[Saved data entries]
* Begin *
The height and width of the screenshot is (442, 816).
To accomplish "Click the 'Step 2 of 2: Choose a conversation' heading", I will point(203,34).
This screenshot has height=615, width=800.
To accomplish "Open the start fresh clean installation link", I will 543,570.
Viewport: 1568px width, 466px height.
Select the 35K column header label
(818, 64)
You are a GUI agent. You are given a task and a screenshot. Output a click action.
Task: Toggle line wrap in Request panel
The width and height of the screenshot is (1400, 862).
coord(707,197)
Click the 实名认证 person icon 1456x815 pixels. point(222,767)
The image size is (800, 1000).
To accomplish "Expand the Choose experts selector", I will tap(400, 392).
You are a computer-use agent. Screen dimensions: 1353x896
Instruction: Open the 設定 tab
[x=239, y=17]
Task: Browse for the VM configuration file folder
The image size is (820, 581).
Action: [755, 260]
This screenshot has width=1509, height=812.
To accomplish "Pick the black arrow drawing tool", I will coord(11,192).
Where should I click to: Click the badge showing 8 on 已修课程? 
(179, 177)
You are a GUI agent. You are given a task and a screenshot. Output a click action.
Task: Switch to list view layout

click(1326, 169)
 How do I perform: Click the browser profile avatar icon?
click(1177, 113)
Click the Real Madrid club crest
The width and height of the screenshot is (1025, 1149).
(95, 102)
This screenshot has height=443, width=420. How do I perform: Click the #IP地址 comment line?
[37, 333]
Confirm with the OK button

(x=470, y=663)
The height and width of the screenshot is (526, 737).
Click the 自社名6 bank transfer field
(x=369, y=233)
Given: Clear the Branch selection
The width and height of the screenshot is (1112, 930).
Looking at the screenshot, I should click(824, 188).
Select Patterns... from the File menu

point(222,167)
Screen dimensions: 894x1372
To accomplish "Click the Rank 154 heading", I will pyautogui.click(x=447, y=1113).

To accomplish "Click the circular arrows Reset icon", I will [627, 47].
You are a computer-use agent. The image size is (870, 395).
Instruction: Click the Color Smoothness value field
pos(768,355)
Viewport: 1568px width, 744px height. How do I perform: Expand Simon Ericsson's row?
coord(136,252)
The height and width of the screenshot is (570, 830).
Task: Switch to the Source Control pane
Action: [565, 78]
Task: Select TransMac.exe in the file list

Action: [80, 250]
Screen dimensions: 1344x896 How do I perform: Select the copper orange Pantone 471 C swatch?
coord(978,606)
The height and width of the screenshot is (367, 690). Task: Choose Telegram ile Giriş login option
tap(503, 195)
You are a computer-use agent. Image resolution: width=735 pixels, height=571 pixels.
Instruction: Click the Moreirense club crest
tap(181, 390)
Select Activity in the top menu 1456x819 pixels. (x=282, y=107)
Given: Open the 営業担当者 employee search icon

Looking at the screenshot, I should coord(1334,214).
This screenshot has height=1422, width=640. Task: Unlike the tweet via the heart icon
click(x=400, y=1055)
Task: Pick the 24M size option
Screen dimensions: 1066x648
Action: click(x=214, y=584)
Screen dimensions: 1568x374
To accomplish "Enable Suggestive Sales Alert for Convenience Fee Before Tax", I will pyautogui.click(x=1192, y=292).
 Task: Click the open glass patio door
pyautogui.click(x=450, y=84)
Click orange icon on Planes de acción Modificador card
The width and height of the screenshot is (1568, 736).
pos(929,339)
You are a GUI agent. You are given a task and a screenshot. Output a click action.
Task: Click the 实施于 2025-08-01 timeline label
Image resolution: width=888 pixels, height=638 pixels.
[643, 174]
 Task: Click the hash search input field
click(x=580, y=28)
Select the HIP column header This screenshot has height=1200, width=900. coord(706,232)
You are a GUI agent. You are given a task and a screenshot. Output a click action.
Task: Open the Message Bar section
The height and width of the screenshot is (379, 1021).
* End *
To do
Copy the stretch of entries above from the line containing "This screenshot has width=1509, height=812." through the line containing "point(222,167)", both included, reproducing each line as it stands.

Correct response
This screenshot has width=1509, height=812.
To accomplish "Pick the black arrow drawing tool", I will coord(11,192).
Where should I click to: Click the badge showing 8 on 已修课程? 
(179, 177)
You are a GUI agent. You are given a task and a screenshot. Output a click action.
Task: Switch to list view layout

click(1326, 169)
 How do I perform: Click the browser profile avatar icon?
click(1177, 113)
Click the Real Madrid club crest
The width and height of the screenshot is (1025, 1149).
(95, 102)
This screenshot has height=443, width=420. How do I perform: Click the #IP地址 comment line?
[37, 333]
Confirm with the OK button

(x=470, y=663)
The height and width of the screenshot is (526, 737).
Click the 自社名6 bank transfer field
(x=369, y=233)
Given: Clear the Branch selection
The width and height of the screenshot is (1112, 930).
Looking at the screenshot, I should click(824, 188).
Select Patterns... from the File menu

point(222,167)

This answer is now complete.